A review by inuyasha
Monstrilio by Gerardo Sámano Córdova

2.0

2024 the year of me being a contrarian to every popular, well received book i pick up i guess. every less than 4 star review of this is just someone extremely pedestrian going on and on about how WHACKY !! and weird this book turned out to be and that is so boring when there are - to me - actual real flaws.

really enjoyed this in the first quarter and was excited about where it was going but it pretty quickly lost me. i found all the POVs past magos' portion really dull - the character voices were just not there to me. the writing felt lifeless, the emotional intelligence was pretty much the same across the board, and i felt like i was being held at arm's length away from whatever was actually happening in text. joseph's POV in particular was especially grating. there's a pretty strong sense of villainization towards magos' that didn't sit well with me, either.

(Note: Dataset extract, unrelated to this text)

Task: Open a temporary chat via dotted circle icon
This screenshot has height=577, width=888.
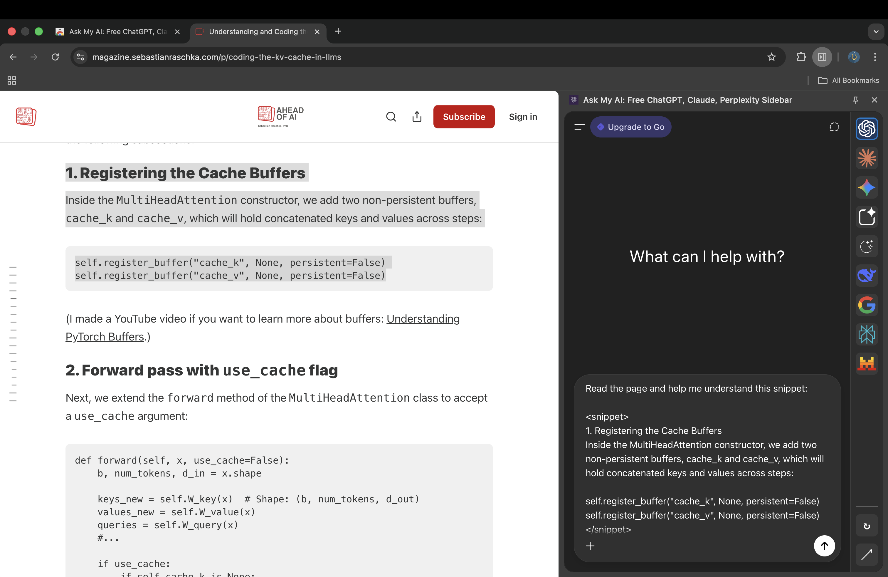Action: pyautogui.click(x=835, y=127)
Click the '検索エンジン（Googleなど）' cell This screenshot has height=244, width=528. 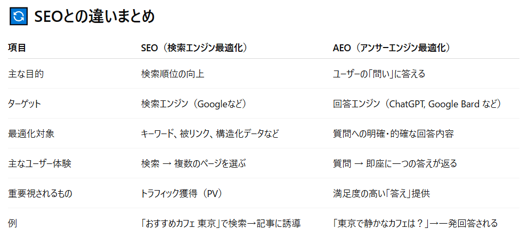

sometimes, you pick up books that have too much overlap with your own personal life and you can acknowledge when it makes you a biased reader, and that may be the case here. i really do not feel like the author had experienced the loss of a child in your immediate family, or at the very least does not possess the tools and talent to convey anything meaningful about it beyond what has made reviewers throw out buzzwords like ohhhhh the grief! the traumaaa! especially in a horror setting, there are a lot of things to play with there that i never felt touched upon. particularly, i was excited for monstrilio's POV because i personally know the innate horror in child loss is how you, the replacement child/The One Who Didn't Die, will always be compared to a ghost who was never a fully realized person - every mistake and life choice you make will be measured and countered against something made mythic in your parent's minds who would make the "better" decision than you have. and we get a little bit of that, but it once again has no bite.

i've been reading interviews with the author in an attempt to maybe understand decisions made here from a technical perspective better, and maybe bolster some appreciation for it because not "getting" this has been a top disappointment of this year. however, it's repeated in every interview he does that the ultimate goal of this book was to push the concept of "how far can you as a child go before what is supposed to be unconditional (the love of a parent/family) is taken away" - a very real fear that works well as both queer allegory and horror that any trans/gay/whatever reader will surely recognize as their own fears given fangs and flesh. however, the author making both of monstrilio's parents queer in their own right like fully tanks any metaphor work happening here - which could have been cool if the direction had focused on magos and joseph's own flaws and unsavory behaviors as well, but that's not really what's happening here. and don't even get me started on how badly this author cannot properly frame disability as a narrative device. doesn't play with the gothic tropes it insists upon in any interesting or meaningful way - and the weird look!! a copy of WE HAVE ALWAYS LIVED IN THE CASTLE!! as an attempt to really emphasize that this is a gothic novel to the reader in the final chapter made me snort out loud.

idk just overall a huge swing and miss for me.